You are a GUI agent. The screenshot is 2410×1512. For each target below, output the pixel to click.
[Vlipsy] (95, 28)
------------------------------
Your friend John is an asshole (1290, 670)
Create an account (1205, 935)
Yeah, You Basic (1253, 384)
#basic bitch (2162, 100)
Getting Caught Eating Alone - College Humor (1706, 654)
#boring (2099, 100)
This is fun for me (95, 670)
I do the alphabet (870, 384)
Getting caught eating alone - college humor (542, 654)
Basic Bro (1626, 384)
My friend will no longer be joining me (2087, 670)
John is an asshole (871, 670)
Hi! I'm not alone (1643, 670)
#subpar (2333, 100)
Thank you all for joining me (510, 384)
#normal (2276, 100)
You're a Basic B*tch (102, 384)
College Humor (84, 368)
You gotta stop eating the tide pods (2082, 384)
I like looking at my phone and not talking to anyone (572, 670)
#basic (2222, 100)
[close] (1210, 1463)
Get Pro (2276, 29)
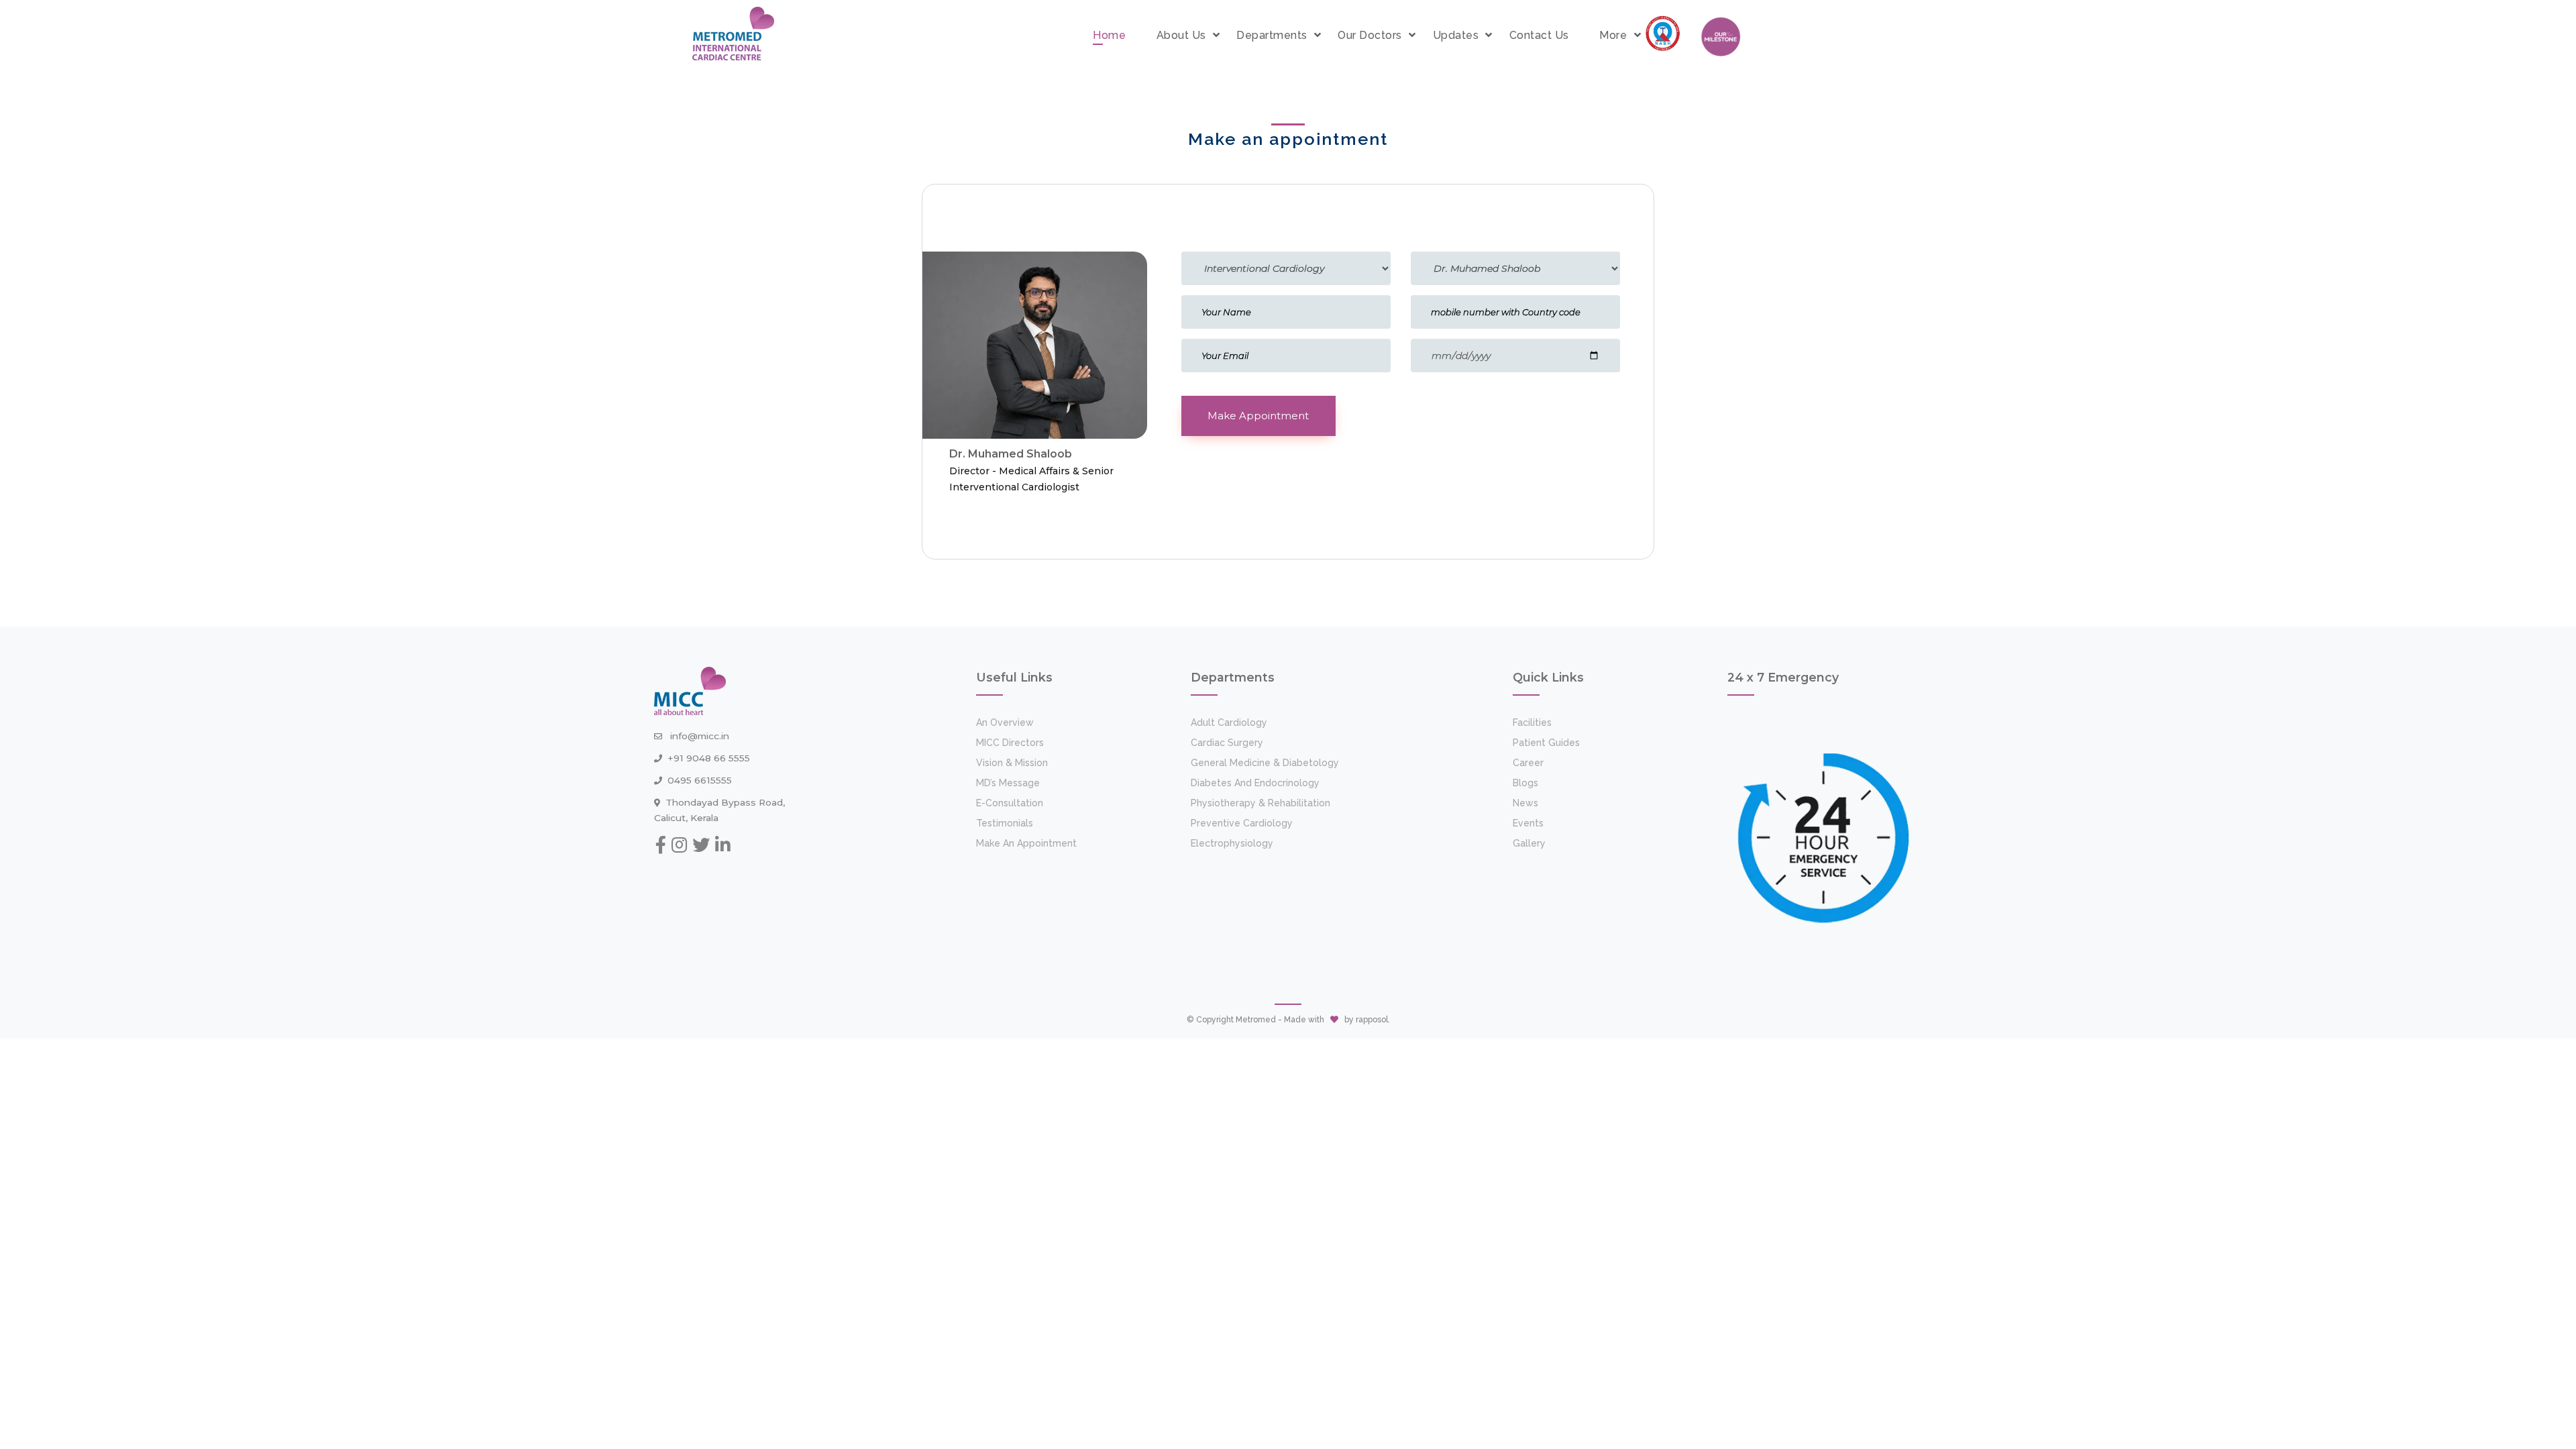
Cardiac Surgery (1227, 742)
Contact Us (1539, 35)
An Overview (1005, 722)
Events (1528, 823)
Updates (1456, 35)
------------------------------
Start with the line above that contains "Cardiac Surgery (1227, 742)" and end with the line that contains "Updates (1456, 35)". Write out those lines exactly, and only those.

Cardiac Surgery (1227, 742)
Contact Us (1539, 35)
An Overview (1005, 722)
Events (1528, 823)
Updates (1456, 35)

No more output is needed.